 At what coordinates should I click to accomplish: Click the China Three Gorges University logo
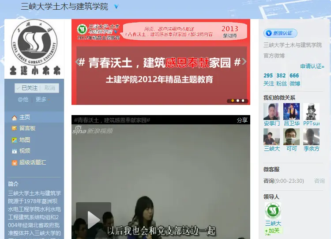click(x=34, y=48)
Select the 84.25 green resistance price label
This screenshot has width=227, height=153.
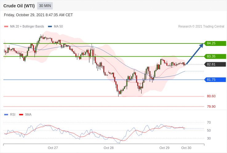pos(215,43)
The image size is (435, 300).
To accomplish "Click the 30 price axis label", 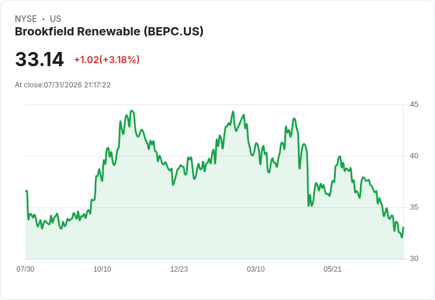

WHAT YOU ARE ASKED TO DO :: Given the listing above, return exactly, and only, the lines from the line with "This screenshot has width=227, height=153." through its final line, both included, with the pictures removed.

WRITTEN REPLY ::
This screenshot has width=227, height=153.
pos(215,43)
The image size is (435, 300).
To accomplish "Click the 30 price axis label", 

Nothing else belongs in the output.